Juan Pablo Raba Vidal (born 14 January 1977) is a Colombian film, TV and telenovela actor, best known internationally for his role as Gustavo Gaviria in the 2015 Netflix series Narcos.

Early life 
Raba was born in Bogotá, Colombia where he graduated from Colegio Nueva Granada. After his parents' divorce, he was raised in Spain by his Argentinian father. There, he earned a baccalaureate degree and started studying advertising, but soon decided this was not what he wanted in life. He left his studies incomplete and went to live in Argentina.

Career
Raba subsequently returned to Colombia and worked as a model. He sought work from the Colombian TV channel Caracol, who suggested that he take acting lessons. He took acting classes in Bogota with Edgardo Roman and then continued his studies in New York at the Lee Strasberg Institute.

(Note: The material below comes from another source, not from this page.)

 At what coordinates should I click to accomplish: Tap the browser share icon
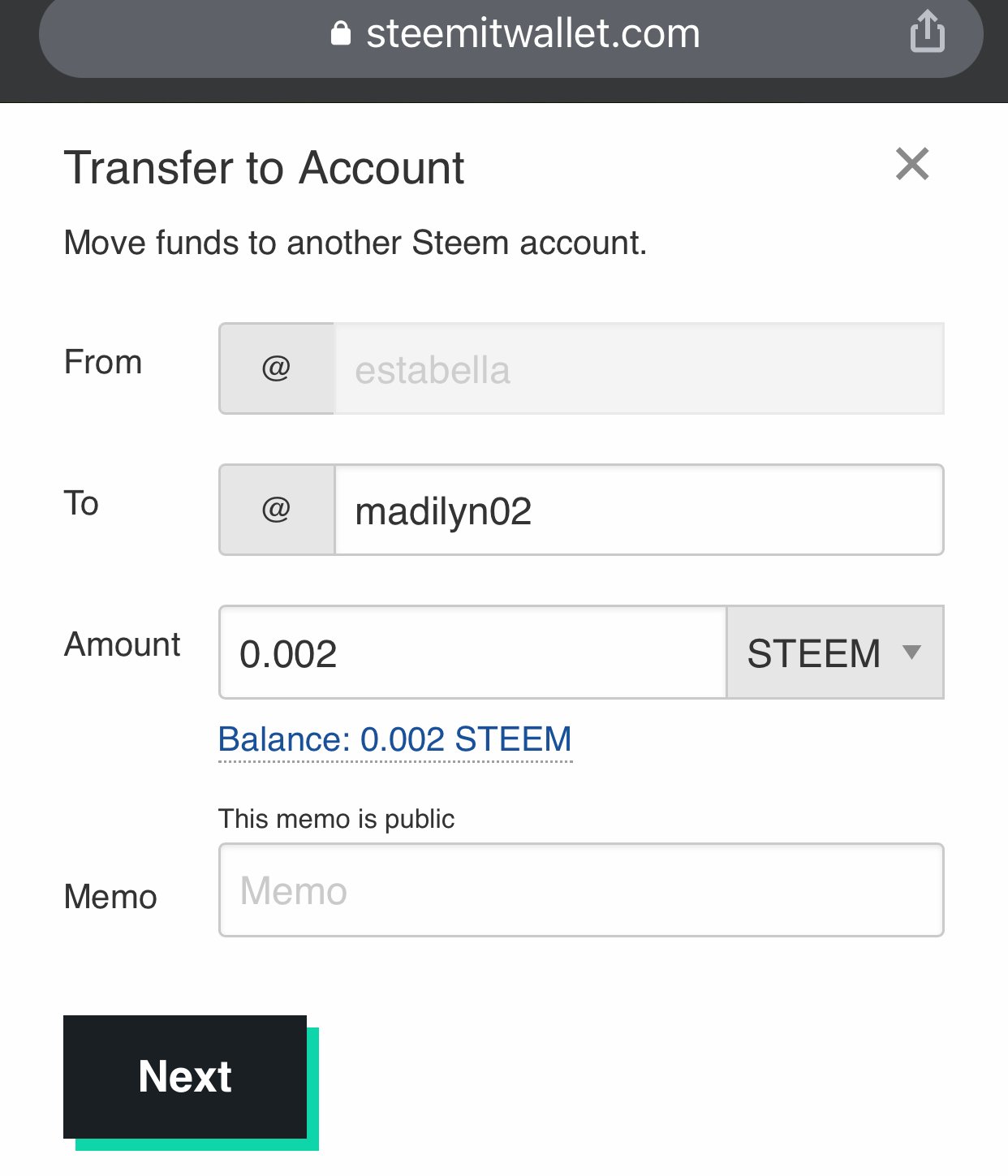[x=927, y=32]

Not long after, he accompanied a friend to an acting class where Colombian professor Edgardo Roman was impressed by Raba's acting ability. Encouraged, Raba began attending auditions. Two months after his first audition, Caracol channel asked him to co-star in the television series Amor En Forma. In 1999, he played a small part in the TV series Marido y mujer.

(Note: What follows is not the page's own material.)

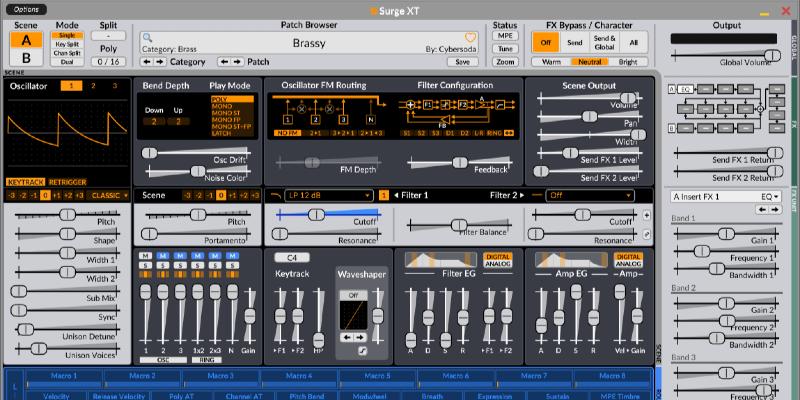Click the Filter 1 type icon
Viewport: 800px width, 400px height.
click(x=276, y=195)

Immediately after, he took the leading part in the TV series La reina de Queens. Around the same time, he appeared in the theatrical play Chronicle of a Death Foretold, based on the book by Gabriel García Márquez.

Later the Venezuelan channel RCTV asked him to co-star in the telenovela Viva La Pepa. This led to an offer to appear in La niña de mis ojos, which launched Raba's international career. In 2002's Mi gorda bella, Raba played Orestes Villanueva Mercuri, who falls in love with the good hearted Valentina.

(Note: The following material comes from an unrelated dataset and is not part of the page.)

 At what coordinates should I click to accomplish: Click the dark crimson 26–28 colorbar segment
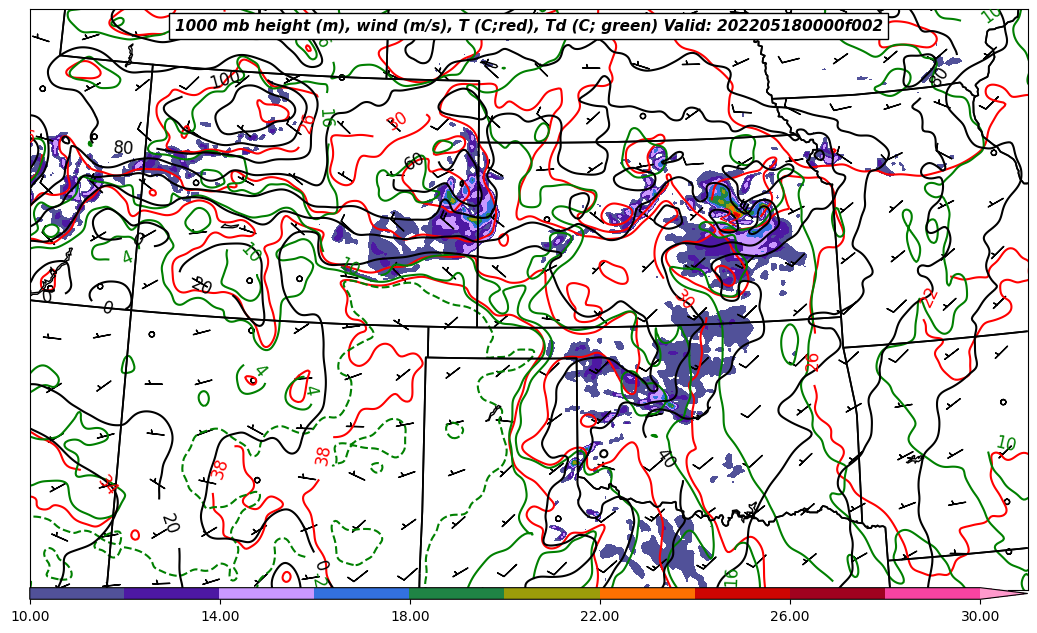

In 2004, when he filmed for RCTV  the TV series Estrambótica Anastasia. In 2005, he returned to Colombia and filmed for the channel Caracol the TV series Por amor a Gloria. In 2006 included he appeared in the movie Una Abuela Virgen and as the main character in the TV film Soltera y sin Compromiso.

In the following years he had parts in several soap operas. In 2008 Raba appeared in El Cartel de los sapos, in a 2009 episode of Tiempo final and in an episode of Mental. After that he had a part in Los Caballeros Las Prefieren Brutas. In 2013 he was a main character in Los secretos de Lucía.

In 2014, he was cast as Gustavo Gaviria, the cousin of Pablo Escobar in Narcos. He stated that this was a very personal story for him since his uncle was killed by Escobar. In 2015 Raba joined the third season of Agents of S.H.I.E.L.D. as the Inhuman Joey Gutiérrez.

Personal life
In 2003, he met Colombian journalist Paula Quinteros, whom he married on 6 December in a barefoot Celtic ceremony in Los Roques, Venezuela.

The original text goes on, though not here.